I love the challenge of trying to find solutions to complex problems, and another reason why I enjoy my role is that I like to help people.  
I’ve been acknowledged by one of the female leaders at RME for my ‘pursuit of knowledge through education and development, plus my assiduous application to, and success in, a highly technical role’.  
I am passionate about neuroscience, communication, education, art and understanding people’s behaviour and diversity. 
I believe women and girls aspiring to work in STEM should engage with both scientific and non-scientific fields to deepen their knowledge of the world and to learn more about the areas that they are passionate about.  
Those with non-scientific degrees may not see technology or mining as an area to go into. Still, these are precisely the areas that benefit from people with broader skills and experiences. I hope women are inspired by this and consider non-traditional career paths. Fantastic pathways can open up for them, which they might not have thought about.  
I have pursued a lifetime of study. But school was very challenging for me, and I was labelled as ‘not academic’ as I had learning difficulties from a young age – dyslexia (reading and writing).  
The advice that I received was that I would only be able to go into the creative industry. So, I worked as a graphic designer and in marketing, and I also completed six months of study to be a nurse.  
I’m very proud to be able to achieve the same as others.

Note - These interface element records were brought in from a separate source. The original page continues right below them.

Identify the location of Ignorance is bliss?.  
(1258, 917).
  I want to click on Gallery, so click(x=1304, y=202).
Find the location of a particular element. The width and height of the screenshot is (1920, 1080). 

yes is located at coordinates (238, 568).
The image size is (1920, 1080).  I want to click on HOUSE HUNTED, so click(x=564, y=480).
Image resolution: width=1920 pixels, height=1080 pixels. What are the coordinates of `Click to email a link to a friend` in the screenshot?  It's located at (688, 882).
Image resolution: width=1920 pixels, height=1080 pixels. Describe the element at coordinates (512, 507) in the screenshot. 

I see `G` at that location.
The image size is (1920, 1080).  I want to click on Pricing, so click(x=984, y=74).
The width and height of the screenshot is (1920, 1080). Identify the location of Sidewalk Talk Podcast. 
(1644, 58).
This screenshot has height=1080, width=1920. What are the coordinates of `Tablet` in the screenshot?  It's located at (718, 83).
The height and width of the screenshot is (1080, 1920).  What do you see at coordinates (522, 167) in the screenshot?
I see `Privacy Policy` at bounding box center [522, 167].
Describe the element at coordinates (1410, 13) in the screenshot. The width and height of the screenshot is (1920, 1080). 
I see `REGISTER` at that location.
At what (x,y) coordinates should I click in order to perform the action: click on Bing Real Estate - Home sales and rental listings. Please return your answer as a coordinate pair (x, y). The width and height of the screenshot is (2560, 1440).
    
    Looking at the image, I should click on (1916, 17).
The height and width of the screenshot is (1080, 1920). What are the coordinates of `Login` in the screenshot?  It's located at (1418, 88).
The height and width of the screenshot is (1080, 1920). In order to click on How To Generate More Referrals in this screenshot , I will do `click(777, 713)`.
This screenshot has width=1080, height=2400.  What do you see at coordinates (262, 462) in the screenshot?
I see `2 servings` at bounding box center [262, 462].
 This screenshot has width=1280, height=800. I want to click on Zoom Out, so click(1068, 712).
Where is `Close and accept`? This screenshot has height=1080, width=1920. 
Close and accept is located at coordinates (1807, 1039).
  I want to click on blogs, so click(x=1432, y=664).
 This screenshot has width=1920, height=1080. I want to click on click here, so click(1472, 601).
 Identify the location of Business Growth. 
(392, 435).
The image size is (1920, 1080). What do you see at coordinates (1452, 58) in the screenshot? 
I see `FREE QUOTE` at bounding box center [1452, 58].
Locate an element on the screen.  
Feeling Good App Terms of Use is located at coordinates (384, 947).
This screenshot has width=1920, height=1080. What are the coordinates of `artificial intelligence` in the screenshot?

I just had to work a little harder and longer to achieve what I have achieved. I hope these qualities, and this path, makes me a good role model for women and girls aspiring to work in STEM. 


My engagement in STEM activities is closely tied to my love of studying. If there’s any chance to attend a conference or an educational activity, I’ll happily participate in it.  
I’m regularly involved in Women in Mining breakfast events. And I’ve also been engaged in industry-relevant conferences, such as the AusIMM Mill Operators Conference. I draw a lot from the speakers and other attendees and experience attendees’ openness and willingness to share stories and learnings from their time in mill operations.  
While I love absorbing knowledge through these experiences, I am also dedicated to sharing my learnings. Internally at RME, this means explaining different product features to my colleagues.  
Some of them will understand the technical side of our relining products and services and come to me to help translate what this does from a customer’s point of view. These conversations are really important to get the best outcomes for our business and our customers. I enjoy discussing technical concepts and product management outcomes and sharing knowledge is deeply satisfying when it also helps others to succeed.  
In 2022, I ran a Lunch & Learn session with a colleague for staff at Russell Mineral Equipment. The topic was diversity in the workplace, tailored for our diverse and culturally-rich global cohort who are involved in innovations in design, technology and manufacturing.  
It was a presentation highlighting myths and facts about neurodiversity, and the advantages that organisations can gain from diversity in the backgrounds, training, gender, culture and other individual qualities of employees.  
And it was a personal insight to my own path – a lifetime of education that included a Diploma of Graphic Art plus study in Nursing (Aged Care, Dementia ward) – as well as my challenges at school with dyslexia. 
Within every workplace, including STEM environments, many have a different way of seeing the world due to having some neurodiversity. But, as the research says, there is no typical brain; just like fingerprints, no two people have the same brain anatomy. Differences can be seen as weaknesses, but if you look further, there are some amazing hidden strengths.